To be done:
Copy the lines of the records verbatim, beginning with the line containing "Collapse the 装备发放位置 comment block fold" and ending with the line containing "point(1215,37)", both included.
□ □ □ □ □
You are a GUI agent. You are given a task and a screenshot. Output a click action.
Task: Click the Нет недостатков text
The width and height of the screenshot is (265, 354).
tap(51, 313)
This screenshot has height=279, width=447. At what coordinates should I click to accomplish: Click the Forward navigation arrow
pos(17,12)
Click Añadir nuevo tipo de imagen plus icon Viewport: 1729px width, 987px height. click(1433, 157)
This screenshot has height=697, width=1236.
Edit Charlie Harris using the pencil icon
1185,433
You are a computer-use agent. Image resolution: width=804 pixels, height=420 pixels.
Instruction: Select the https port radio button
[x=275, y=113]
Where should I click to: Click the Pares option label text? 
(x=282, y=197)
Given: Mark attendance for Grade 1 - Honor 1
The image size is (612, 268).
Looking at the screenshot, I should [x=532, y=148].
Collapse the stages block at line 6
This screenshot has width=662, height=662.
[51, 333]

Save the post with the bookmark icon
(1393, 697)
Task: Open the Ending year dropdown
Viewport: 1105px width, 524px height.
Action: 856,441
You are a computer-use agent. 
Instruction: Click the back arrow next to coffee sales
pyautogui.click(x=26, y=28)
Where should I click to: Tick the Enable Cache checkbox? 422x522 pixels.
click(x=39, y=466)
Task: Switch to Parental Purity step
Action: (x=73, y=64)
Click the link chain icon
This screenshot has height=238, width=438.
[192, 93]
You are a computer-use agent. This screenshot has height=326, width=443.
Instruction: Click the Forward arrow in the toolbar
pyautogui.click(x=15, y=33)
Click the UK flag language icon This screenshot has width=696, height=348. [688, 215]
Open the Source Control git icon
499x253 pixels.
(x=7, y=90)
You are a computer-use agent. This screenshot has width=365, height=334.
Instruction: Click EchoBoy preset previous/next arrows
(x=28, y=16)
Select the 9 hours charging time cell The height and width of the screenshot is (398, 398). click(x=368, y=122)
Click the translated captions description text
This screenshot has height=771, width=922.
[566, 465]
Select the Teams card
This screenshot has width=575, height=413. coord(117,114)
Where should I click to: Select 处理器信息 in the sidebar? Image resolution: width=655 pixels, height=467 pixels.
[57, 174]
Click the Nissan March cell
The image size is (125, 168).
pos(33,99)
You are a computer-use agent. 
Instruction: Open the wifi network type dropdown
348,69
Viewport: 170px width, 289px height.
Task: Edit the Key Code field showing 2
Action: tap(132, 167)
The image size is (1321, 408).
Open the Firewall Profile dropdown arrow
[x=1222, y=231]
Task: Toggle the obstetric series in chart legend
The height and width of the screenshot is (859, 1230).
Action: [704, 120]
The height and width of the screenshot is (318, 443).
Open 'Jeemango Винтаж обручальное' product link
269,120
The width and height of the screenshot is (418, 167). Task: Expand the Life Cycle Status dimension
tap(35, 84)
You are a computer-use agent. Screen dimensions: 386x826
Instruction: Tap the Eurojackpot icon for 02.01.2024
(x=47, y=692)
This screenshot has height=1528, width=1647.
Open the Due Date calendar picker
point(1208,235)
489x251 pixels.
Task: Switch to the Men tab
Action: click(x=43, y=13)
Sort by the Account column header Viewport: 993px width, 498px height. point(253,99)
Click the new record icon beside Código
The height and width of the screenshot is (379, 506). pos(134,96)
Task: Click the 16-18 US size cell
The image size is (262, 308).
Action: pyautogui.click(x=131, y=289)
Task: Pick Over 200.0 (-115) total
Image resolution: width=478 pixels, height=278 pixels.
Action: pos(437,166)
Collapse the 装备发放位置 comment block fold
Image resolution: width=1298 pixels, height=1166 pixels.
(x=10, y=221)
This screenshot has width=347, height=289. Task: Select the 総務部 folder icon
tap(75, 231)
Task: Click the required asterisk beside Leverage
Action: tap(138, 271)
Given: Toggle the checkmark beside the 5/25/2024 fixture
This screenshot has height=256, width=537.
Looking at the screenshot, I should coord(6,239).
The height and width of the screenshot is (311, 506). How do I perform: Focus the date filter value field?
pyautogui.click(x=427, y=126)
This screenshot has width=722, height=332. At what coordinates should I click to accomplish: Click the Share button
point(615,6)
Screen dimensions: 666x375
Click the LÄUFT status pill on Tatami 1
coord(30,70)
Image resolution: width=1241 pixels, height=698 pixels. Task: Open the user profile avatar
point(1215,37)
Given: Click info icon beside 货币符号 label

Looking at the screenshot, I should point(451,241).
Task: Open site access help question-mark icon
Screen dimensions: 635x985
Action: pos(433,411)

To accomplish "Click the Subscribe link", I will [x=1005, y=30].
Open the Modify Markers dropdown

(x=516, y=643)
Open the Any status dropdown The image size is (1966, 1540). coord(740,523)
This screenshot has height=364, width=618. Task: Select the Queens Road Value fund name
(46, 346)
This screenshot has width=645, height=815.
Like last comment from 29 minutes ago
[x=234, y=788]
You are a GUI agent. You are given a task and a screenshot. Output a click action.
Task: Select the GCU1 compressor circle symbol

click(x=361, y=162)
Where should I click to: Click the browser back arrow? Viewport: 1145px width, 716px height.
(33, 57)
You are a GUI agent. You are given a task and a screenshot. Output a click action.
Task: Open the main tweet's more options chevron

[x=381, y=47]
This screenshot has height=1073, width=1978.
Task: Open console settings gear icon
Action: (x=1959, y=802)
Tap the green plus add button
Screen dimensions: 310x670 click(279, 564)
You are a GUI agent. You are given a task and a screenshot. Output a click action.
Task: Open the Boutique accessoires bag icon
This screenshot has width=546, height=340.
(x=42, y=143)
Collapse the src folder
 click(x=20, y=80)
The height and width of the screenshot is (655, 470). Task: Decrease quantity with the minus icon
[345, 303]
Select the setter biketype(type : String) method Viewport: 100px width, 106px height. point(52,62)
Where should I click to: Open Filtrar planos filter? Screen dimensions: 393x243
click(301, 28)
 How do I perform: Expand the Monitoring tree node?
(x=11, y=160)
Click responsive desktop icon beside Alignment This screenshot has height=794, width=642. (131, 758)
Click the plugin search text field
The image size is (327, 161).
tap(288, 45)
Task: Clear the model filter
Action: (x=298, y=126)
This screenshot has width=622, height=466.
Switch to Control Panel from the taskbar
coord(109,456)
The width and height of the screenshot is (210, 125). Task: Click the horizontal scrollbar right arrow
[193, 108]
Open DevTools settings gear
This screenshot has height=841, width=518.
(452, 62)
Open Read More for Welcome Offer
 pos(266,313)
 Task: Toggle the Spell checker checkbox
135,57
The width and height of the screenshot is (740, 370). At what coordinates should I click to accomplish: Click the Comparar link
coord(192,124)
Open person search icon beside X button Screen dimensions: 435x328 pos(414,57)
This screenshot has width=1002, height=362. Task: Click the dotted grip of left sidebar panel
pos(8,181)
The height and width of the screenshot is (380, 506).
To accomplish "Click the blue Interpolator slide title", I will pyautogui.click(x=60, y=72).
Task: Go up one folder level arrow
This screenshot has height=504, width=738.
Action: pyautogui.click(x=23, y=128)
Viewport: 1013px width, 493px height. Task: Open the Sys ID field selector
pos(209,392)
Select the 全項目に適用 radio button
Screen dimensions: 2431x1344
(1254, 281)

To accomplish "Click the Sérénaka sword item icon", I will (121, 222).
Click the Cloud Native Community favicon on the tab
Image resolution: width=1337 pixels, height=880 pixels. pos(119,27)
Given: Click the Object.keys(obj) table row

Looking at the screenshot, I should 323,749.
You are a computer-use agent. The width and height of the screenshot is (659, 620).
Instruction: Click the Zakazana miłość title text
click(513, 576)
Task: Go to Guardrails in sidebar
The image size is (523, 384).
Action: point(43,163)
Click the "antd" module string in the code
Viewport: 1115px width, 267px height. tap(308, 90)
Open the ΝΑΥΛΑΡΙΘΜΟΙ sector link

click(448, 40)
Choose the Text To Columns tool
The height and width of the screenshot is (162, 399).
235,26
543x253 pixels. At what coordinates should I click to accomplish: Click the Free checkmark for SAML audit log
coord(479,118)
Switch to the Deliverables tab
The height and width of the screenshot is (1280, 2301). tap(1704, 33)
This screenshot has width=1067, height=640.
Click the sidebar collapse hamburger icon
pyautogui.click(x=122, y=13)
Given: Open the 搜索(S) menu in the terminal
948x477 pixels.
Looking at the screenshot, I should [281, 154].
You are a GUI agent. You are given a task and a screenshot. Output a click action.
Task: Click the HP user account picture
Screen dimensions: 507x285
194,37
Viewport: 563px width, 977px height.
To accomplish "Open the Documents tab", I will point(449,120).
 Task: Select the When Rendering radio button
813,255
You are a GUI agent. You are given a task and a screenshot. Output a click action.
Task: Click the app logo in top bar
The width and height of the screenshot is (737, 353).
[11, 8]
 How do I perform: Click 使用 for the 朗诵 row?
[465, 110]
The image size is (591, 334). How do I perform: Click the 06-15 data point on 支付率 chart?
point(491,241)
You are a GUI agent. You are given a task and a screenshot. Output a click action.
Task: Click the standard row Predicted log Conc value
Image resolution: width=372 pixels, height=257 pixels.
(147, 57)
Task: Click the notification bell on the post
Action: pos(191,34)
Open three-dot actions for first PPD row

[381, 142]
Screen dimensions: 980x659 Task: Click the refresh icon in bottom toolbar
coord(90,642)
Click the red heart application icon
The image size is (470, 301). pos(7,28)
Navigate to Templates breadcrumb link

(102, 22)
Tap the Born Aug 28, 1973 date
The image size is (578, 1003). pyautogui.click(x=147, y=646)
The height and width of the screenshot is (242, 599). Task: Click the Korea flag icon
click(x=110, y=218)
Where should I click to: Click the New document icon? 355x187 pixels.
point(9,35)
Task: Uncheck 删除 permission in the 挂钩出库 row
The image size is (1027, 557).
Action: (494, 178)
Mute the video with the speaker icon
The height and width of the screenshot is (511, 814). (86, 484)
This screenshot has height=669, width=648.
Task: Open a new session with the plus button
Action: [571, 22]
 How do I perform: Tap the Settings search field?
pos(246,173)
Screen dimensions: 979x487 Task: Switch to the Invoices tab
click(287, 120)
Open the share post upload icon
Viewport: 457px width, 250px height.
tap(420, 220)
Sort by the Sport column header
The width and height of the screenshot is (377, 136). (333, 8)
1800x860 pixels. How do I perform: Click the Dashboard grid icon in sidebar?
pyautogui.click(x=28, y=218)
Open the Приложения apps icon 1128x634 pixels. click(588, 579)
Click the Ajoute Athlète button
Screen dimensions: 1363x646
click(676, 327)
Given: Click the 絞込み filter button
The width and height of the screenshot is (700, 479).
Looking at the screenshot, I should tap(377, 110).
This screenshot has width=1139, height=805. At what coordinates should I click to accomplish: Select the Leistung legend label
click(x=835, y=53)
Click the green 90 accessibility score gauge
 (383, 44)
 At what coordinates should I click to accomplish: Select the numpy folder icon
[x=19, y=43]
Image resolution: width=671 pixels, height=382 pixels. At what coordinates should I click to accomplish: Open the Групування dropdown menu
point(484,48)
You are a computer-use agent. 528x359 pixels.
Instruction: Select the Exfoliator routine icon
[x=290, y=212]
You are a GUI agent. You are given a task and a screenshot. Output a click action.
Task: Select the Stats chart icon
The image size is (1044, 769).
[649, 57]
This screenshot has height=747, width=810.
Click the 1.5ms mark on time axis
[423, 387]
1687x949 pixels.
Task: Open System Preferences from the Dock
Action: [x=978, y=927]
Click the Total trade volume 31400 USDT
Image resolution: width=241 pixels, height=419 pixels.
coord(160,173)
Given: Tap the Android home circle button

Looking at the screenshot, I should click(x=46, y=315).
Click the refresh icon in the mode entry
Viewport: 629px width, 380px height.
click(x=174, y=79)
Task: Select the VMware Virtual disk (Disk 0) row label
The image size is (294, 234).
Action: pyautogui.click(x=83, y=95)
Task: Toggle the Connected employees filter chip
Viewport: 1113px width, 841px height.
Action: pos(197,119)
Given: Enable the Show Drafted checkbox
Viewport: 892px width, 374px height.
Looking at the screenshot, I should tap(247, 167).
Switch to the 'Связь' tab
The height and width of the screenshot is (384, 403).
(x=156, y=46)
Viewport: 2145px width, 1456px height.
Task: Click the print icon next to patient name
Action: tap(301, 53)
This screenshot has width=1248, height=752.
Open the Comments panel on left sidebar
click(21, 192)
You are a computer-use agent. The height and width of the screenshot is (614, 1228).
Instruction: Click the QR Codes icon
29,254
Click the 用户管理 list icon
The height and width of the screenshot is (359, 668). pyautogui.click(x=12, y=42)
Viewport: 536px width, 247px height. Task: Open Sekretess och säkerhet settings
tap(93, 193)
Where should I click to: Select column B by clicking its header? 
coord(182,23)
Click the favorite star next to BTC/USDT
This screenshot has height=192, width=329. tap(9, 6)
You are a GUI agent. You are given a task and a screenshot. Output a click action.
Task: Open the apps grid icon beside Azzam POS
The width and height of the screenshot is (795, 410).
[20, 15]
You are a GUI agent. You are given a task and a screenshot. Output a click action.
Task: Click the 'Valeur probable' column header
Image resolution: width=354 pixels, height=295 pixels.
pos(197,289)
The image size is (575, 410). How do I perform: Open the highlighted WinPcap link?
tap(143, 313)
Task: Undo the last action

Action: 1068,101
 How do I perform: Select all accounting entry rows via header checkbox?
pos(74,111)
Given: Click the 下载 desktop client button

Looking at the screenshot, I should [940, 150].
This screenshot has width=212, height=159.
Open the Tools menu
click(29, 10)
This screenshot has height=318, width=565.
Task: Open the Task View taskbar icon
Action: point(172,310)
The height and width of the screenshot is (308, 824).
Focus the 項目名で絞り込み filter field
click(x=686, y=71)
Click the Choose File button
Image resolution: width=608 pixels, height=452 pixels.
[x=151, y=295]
□ □ □ □ □
Written answer:
Collapse the 装备发放位置 comment block fold
Image resolution: width=1298 pixels, height=1166 pixels.
(x=10, y=221)
This screenshot has width=347, height=289. Task: Select the 総務部 folder icon
tap(75, 231)
Task: Click the required asterisk beside Leverage
Action: tap(138, 271)
Given: Toggle the checkmark beside the 5/25/2024 fixture
This screenshot has height=256, width=537.
Looking at the screenshot, I should coord(6,239).
The height and width of the screenshot is (311, 506). How do I perform: Focus the date filter value field?
pyautogui.click(x=427, y=126)
This screenshot has width=722, height=332. At what coordinates should I click to accomplish: Click the Share button
point(615,6)
Screen dimensions: 666x375
Click the LÄUFT status pill on Tatami 1
coord(30,70)
Image resolution: width=1241 pixels, height=698 pixels. Task: Open the user profile avatar
point(1215,37)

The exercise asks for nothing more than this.